As you can imagine, a full-suspension model will have it on both ends, which allows you to maneuver over more difficult ground with ease.
As a beginner, it’s essential that you know the intricacies of these bike models so that you can figure out which one will be best suited to your kind of riding. Let’s break them down and see which option comes out on top.
Benefits of a Hardtail Mountain Bike
One primary consideration that you have to make when starting out in the world of mountain biking is how much money you want to invest in the sport. If you’re doing it casually for fun on whenever you get a chance, then it probably won’t make sense to buy a model that will set you back significantly.
One crucial advantage that hardtails bikes is that they are much more affordable than full suspension rigs. In fact, they can be as little as half the price, making them a reasonable entry to the sport.
However, because performance and handling also matter, let’s look at the other advantages that you get when you ride an XC hardtail mountain bike.
Although riding is what you’ll be doing the most, there will also be plenty of times when you have to carry your bike. Whether it’s putting it on your car or lifting it over some nasty obstacles, the size and weight of your ride will matter.
In general, hardtails are always going to be lighter than full-suspension models because they don’t have the extra gear on the back. You can save quite a few pounds overall, which will ensure a smoother experience when carrying it.

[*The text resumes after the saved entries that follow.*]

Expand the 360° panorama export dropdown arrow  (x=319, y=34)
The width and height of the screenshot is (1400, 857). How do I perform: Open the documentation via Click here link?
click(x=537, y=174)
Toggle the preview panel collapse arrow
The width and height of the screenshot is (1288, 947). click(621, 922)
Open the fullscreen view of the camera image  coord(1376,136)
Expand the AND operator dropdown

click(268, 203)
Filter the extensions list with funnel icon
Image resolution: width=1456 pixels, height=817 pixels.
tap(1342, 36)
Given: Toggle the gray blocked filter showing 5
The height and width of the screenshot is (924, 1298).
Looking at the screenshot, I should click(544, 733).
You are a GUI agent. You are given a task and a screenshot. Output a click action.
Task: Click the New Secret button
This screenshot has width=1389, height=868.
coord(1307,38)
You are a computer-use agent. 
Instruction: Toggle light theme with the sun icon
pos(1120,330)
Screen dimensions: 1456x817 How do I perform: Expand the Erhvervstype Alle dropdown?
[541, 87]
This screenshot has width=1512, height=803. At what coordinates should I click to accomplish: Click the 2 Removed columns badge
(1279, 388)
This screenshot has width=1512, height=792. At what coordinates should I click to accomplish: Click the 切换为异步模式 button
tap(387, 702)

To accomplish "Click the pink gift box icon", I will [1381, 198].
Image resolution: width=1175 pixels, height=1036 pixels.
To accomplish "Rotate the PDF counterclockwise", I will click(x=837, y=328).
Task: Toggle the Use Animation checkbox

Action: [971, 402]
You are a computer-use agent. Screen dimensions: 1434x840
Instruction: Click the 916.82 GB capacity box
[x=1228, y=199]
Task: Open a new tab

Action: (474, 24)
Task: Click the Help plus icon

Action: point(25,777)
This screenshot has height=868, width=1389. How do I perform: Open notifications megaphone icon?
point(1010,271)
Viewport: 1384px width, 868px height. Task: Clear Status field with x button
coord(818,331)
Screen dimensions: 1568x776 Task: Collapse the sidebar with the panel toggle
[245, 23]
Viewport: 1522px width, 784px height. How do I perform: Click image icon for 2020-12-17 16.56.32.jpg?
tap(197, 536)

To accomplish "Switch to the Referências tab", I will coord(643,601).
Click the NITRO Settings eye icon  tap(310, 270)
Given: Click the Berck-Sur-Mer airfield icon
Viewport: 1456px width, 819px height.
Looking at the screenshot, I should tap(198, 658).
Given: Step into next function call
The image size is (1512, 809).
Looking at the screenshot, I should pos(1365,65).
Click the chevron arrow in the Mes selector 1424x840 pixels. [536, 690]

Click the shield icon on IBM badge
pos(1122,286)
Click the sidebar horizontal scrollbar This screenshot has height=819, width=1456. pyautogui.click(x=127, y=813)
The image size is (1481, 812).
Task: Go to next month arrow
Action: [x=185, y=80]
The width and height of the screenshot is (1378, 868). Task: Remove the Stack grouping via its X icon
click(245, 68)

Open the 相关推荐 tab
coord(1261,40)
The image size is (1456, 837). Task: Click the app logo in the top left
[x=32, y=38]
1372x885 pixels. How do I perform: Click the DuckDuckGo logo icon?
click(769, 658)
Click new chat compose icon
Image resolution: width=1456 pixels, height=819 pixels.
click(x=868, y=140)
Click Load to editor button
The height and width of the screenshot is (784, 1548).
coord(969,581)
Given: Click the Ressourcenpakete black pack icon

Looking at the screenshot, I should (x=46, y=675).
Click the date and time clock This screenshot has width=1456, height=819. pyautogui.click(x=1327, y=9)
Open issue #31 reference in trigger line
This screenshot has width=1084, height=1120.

For the most part, full-suspension bikes are built to get over rough terrain. That means that they are not as great on flat surfaces. Hardtails are better at handling smoother ground because the back stays rigid. As you may have guessed, more movement can increase your overall drag, which makes you have to work harder to cover the same distance.
Essentially, more of the power you produce from your legs is driven into the wheel because there isn’t extra suspension to absorb it. Best of all, you get this advantage when going uphill as well.
The Downside of a Hardtail
More than anything else, hardtail mountain bikes are just not equipped to deal with a lot of bumps and dips. If you find yourself on a trail that seems wilder than anything, you will feel it when the rear wheel crashes into everything. Whether it’s rocks, roots, or other obstacles, hardtails will make the ride uncomfortable.
Benefits of a Full-Suspension Mountain Bike
So, if you’re thinking about upgrading to a full suspension, then what can you expect when you hit the trail? Yes, these bikes are more expensive, but is the higher price tag worth it? Let’s see how they handle.
Simply put, when riding on a full suspension, you can take on any trail with ease. Even if you aren’t planning on hitting some snags along your route, you never know where the road can take you. These mountain bikes are designed to blaze new trails without looking back.
If you’ve hit a bumpy road in a hardtail, you’ll understand where they get their name. To put it mildly, you will have to practically stand on your bike while riding to protect you nether region from the shock.
With a full-suspension, that extra gear absorbs most of the impacts, allowing you to roll over almost anything without regret or soreness afterward.
Better at Downhill
What goes up must come down, and that’s true for gravity as well as riding along steep paths. While a hardtail can make the ascent a bit easier, coming back down can be a literal pain. With a full-suspension bike, you can sit back and relax more because you will be able to handle your descent with more poise and control.
Downsides of a Full-Suspension
Obviously, the price can be prohibitive for a lot of new riders, but there are a few other limitations that come with full-suspension rides.
Heavier: The lightest one of these bikes is still going to outweigh most hardtails, which means that you will be feeling it both on the road and when you have to carry it.
Hard on Inclines: The reduced efficiency of a full suspension means that climbing a hill or any steep terrain will be more exhausting, although you will be more comfortable along the way.
Which is Best for Beginners?
In the end, it depends on the kind of mountain biking you plan on doing the most. If you’re not sure, then I suggest starting with a hardtail and seeing how it performs. Unless you know for a fact that you’ll be encountering some rough trails, these bikes are more than sufficient for most skill levels, particularly those just starting out.
Hopefully, you found this information educational, and I wish you the best on all of your travels. Happy riding!